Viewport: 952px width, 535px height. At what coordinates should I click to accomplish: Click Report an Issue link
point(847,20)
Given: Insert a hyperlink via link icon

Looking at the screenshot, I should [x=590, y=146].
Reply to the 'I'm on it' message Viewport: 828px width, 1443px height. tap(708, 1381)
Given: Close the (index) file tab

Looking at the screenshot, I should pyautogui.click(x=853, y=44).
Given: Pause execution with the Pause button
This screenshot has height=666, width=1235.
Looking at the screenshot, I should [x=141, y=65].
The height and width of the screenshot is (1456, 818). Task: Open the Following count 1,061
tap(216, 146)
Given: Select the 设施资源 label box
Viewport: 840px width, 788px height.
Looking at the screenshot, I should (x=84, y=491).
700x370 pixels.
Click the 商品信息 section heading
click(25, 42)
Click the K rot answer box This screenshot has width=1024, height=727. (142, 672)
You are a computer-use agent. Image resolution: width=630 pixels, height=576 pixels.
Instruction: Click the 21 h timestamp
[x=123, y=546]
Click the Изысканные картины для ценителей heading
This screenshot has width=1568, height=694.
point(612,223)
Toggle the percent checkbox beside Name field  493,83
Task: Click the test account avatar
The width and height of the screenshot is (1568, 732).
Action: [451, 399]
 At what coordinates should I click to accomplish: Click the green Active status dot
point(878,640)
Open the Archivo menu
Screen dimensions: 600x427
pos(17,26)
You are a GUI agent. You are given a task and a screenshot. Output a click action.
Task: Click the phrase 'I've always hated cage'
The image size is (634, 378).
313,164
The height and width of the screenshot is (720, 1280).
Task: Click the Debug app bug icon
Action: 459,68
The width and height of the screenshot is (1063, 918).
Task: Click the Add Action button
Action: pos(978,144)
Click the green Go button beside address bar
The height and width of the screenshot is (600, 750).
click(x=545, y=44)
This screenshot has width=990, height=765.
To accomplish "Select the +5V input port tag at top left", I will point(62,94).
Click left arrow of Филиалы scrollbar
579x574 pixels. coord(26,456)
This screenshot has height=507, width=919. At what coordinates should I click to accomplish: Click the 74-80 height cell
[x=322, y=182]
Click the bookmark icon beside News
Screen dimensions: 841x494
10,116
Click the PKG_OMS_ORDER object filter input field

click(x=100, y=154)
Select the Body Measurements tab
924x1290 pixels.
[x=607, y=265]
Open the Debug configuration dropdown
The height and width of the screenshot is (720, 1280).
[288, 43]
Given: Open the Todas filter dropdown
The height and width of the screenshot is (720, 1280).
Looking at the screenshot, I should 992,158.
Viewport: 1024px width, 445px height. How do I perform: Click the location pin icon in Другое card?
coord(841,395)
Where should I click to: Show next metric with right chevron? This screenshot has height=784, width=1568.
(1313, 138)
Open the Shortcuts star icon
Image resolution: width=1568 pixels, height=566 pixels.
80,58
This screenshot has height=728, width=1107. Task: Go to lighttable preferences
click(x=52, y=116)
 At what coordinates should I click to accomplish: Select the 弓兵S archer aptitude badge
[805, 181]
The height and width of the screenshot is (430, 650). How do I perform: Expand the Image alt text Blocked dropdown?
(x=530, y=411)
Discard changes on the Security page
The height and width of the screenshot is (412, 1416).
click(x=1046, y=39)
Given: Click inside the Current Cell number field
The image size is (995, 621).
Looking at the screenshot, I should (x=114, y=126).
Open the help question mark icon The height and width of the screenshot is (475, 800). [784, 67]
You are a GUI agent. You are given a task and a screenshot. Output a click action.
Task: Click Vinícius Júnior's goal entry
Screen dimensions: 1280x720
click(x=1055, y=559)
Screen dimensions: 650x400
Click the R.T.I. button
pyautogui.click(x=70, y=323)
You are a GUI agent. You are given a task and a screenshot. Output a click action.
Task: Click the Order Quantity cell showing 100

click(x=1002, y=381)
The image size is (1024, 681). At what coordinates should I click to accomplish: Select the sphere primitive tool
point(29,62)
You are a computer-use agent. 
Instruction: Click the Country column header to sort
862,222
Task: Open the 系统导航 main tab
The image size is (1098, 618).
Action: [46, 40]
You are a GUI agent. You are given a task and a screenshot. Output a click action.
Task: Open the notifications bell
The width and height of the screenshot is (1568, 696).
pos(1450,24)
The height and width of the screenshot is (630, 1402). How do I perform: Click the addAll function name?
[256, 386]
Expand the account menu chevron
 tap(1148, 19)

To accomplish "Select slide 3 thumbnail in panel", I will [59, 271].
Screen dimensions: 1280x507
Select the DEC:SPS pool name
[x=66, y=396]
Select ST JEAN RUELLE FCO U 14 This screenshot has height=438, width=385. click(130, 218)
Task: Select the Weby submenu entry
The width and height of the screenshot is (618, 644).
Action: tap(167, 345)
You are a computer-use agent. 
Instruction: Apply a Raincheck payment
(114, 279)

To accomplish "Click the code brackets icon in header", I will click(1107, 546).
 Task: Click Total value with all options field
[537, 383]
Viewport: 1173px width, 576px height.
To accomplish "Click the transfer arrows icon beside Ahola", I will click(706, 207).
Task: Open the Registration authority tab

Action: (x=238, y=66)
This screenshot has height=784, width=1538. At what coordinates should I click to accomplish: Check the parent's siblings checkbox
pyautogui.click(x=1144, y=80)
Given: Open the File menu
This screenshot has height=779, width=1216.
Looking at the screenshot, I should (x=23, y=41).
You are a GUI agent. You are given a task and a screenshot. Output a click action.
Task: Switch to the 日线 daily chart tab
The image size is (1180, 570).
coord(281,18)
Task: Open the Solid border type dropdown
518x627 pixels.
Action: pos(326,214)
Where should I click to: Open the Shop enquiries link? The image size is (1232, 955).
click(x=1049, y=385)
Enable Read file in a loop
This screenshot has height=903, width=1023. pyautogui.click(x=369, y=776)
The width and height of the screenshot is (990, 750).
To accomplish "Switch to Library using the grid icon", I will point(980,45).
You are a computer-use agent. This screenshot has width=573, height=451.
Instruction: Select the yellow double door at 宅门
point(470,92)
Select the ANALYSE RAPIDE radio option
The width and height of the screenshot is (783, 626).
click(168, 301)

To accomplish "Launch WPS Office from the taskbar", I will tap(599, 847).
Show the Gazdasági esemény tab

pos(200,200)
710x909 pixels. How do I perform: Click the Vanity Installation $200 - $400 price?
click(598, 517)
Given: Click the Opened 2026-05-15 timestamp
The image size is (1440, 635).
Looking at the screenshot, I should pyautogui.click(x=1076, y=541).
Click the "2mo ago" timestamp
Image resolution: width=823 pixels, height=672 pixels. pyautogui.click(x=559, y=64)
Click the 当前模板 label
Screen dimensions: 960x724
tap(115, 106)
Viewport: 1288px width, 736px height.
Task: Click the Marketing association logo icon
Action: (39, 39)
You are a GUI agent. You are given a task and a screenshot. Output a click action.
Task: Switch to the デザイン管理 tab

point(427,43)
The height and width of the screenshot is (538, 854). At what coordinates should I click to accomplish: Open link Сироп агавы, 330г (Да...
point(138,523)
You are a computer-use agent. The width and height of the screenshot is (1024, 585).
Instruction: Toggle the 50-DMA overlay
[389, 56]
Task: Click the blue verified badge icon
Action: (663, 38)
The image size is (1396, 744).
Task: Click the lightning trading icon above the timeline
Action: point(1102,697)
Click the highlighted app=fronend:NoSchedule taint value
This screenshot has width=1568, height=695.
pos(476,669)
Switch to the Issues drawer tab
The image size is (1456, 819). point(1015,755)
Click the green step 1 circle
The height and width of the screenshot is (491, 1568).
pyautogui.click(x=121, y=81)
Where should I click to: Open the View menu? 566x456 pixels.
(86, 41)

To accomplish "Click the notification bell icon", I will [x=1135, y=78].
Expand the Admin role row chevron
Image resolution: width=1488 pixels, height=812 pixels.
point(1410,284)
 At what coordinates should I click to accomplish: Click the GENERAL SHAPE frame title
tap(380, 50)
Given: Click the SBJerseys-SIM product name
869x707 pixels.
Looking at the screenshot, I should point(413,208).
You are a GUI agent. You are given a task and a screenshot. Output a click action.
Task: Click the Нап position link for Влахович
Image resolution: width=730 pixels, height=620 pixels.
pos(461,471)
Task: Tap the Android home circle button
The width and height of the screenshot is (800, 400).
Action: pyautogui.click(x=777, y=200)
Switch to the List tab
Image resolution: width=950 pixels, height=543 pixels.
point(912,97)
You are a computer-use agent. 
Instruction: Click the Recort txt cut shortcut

Task instructions →
If a line above holds the word "beside", copy it.

Solution →
Toggle the percent checkbox beside Name field  493,83
Click the green Go button beside address bar
Click the bookmark icon beside News
To accomplish "Click the transfer arrows icon beside Ahola", I will click(706, 207).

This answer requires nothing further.